A pandemia, como o próprio nome indica, está no mundo inteiro. A Ciência ainda não a controla e não existe tratamento específico. Tudo é muito pragmático e inseguro e nem as vacinas, pelo visto, estão demonstrando eficiência e segurança totais, ainda estão sob provas e apresentam, algumas vezes, efeitos adversos. O vírus não se restringe a sua originalidade, transmudando-se em cepas e variantes mais agressivas, tornando tudo mais difícil. A realidade é esta: enfrentamos um monstro invisível que tem imposto ao mundo flagrantes derrotas, numa guerra desigual e injusta. O planeta todo está nesta luta, não poderia ser diferente no Brasil. Países ricos, pobres, grandes, pequenos tentando criar uma maneira de voltar á normalidade desejada por todos. Todos procurando, entre erros e acertos, unir-se e trabalhar juntos na procura de soluções.

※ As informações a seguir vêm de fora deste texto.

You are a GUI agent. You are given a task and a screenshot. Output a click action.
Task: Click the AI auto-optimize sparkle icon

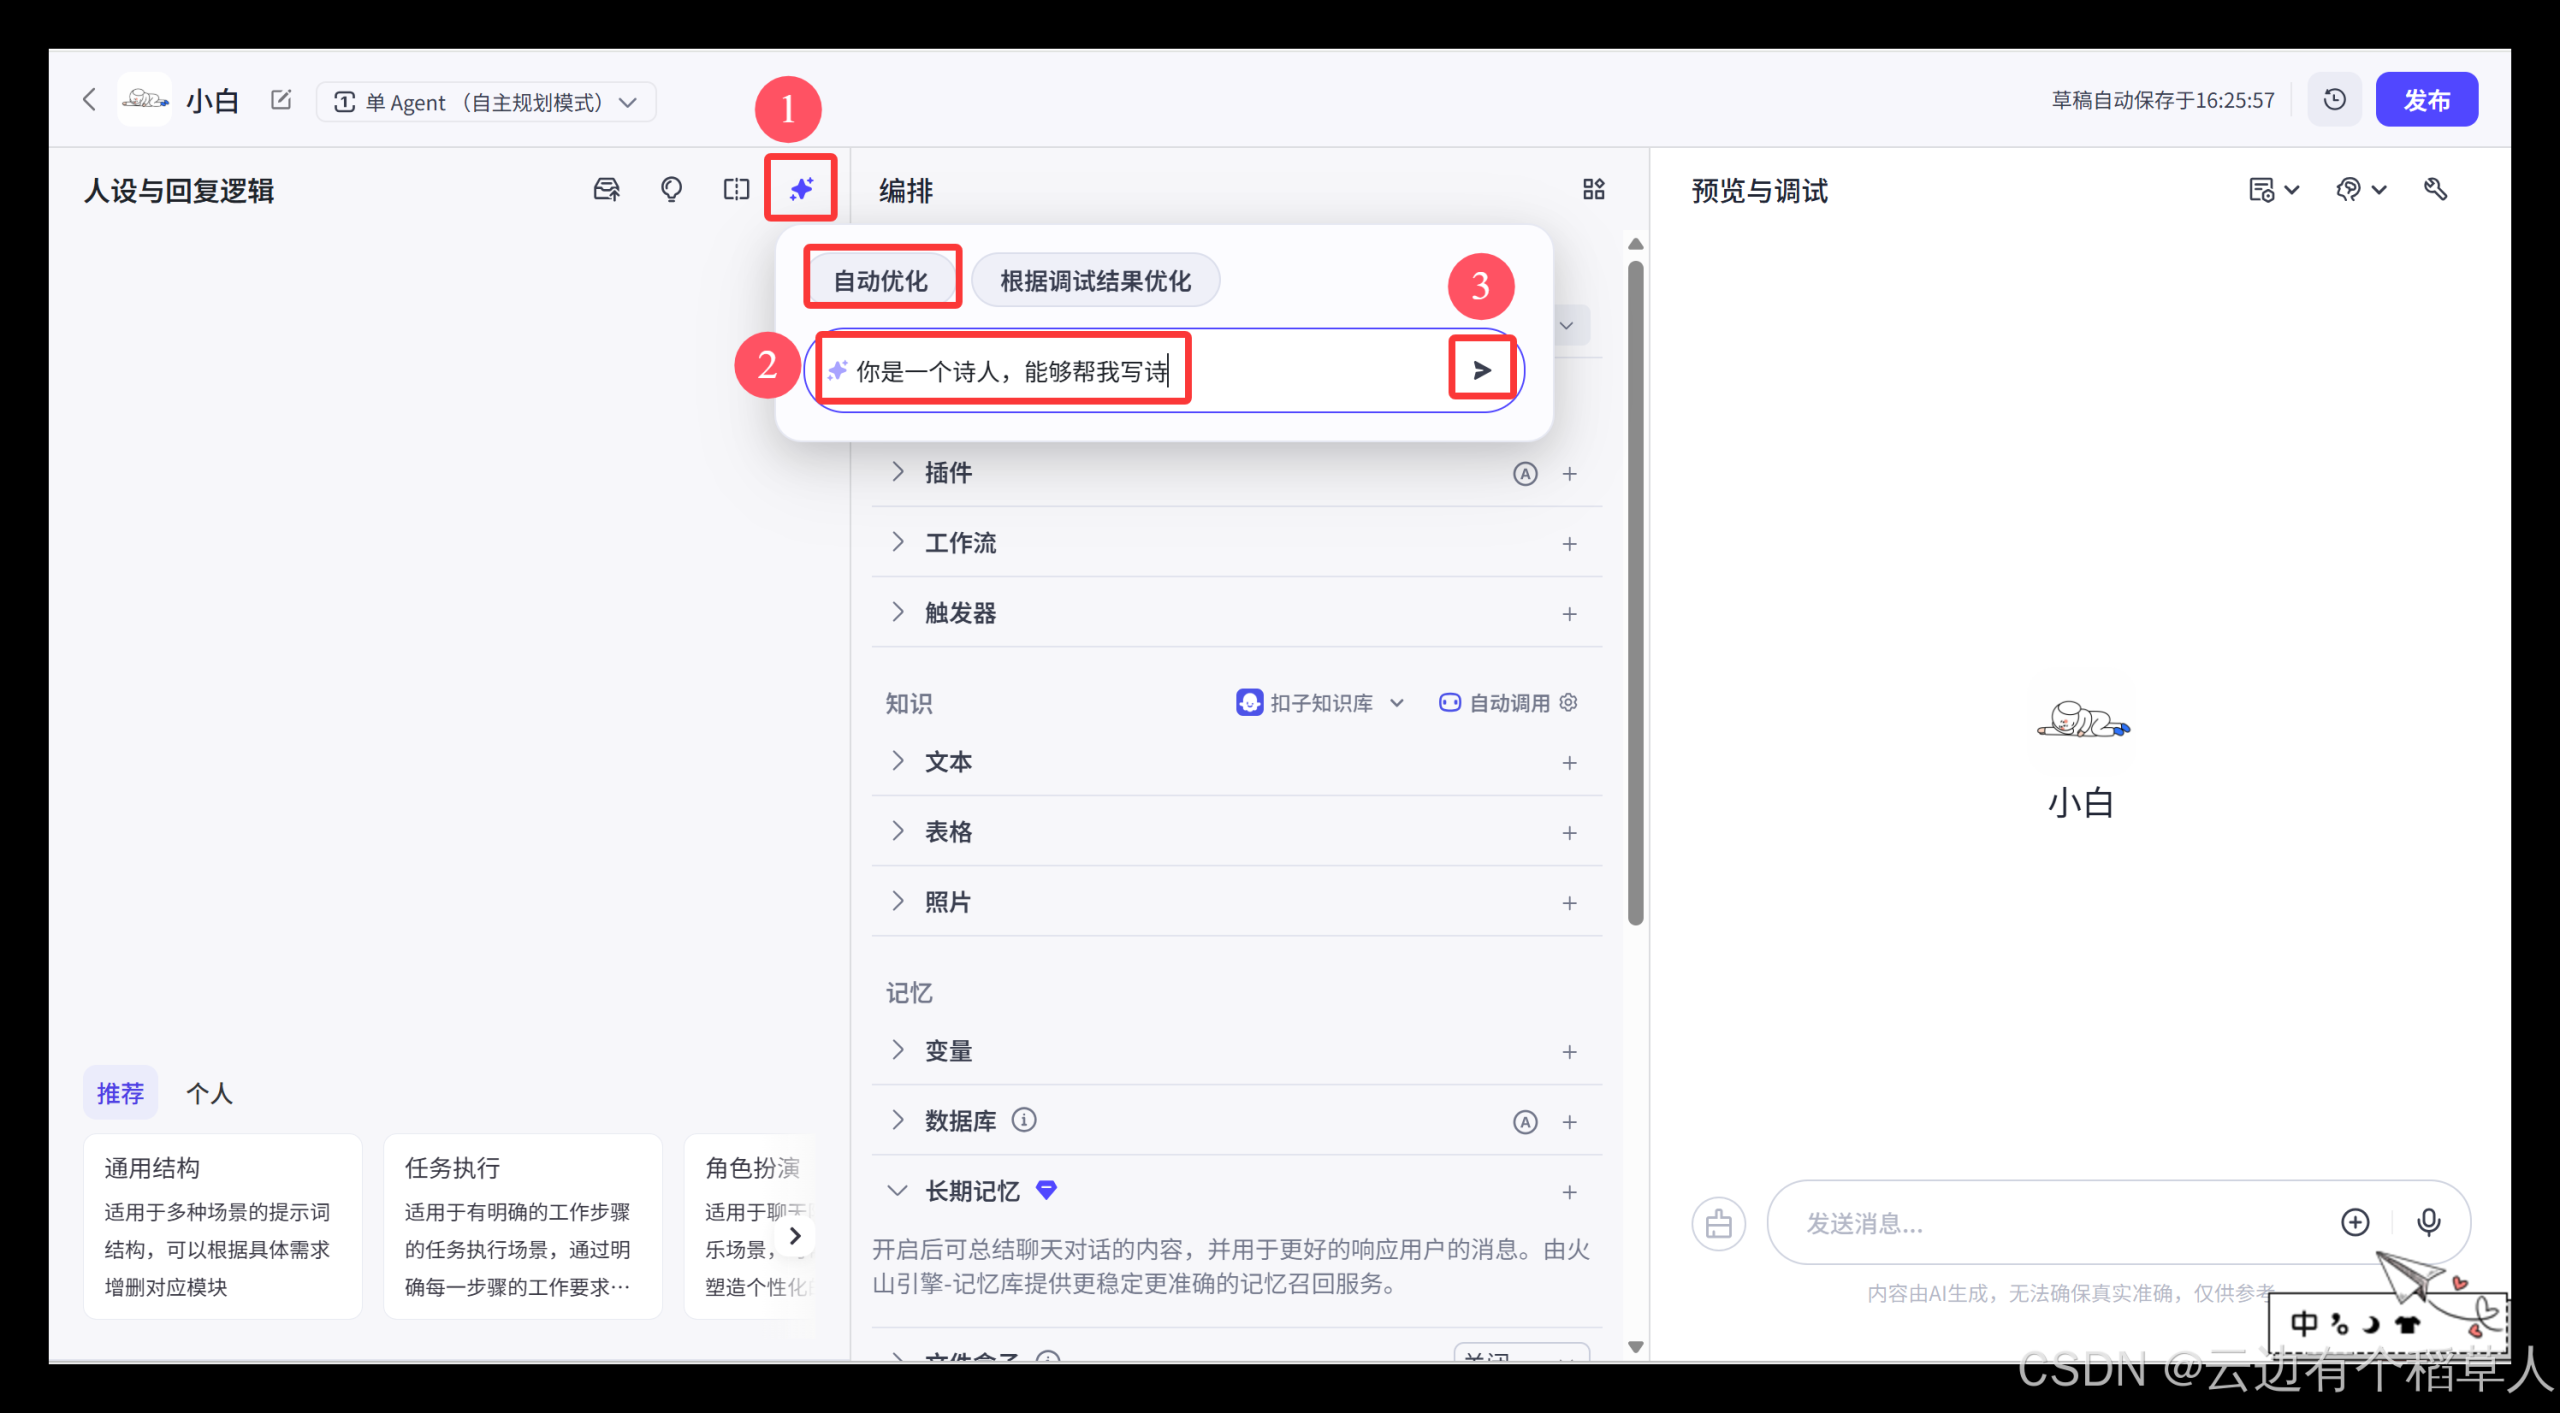(799, 189)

Apenas no Brasil, neste país maravilhoso, habitado por gente boa (na maioria) não podemos ter paz nem para viver e sofrer uma pandemia. A politicagem entra em cena, comandada por malfeitores uusuais, que armam um verdadeiro circo com o fito de criar dificuldades e vender facilidades, como sempre têm feito. Que tristeza!